# [Set task]
Change "settings gear" to "settings button" in everything from the line containing "Given: Open settings gear in bottom sidebar" down to the line containing "Looking at the", and give back only those lines with nothing else altered. Leave the pictures out of your answer.

# [Supplied records]

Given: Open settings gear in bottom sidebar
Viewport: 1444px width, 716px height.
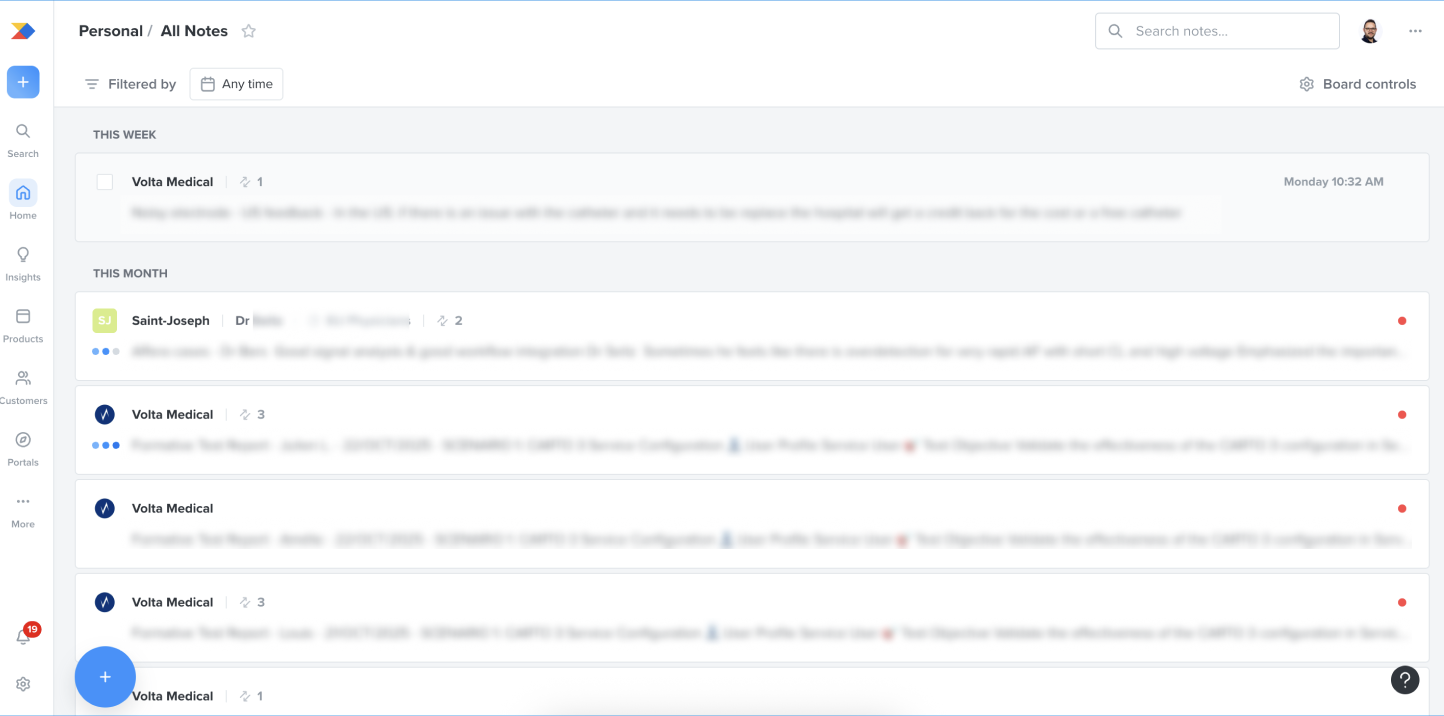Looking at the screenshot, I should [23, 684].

==

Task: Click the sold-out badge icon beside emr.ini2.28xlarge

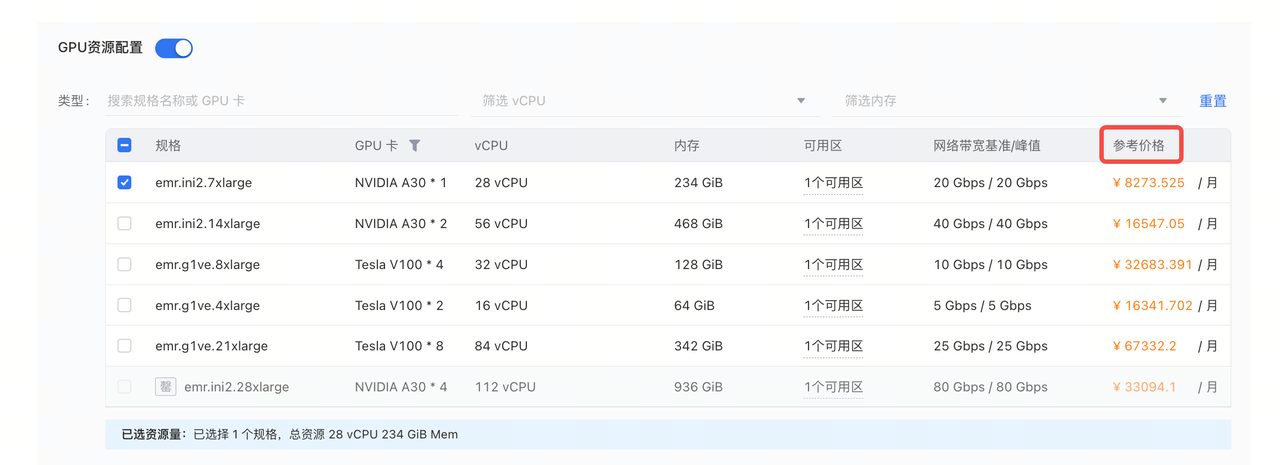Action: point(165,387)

# [Solution to the problem]
Given: Open settings button in bottom sidebar
Viewport: 1444px width, 716px height.
Looking at the screenshot, I should [23, 684].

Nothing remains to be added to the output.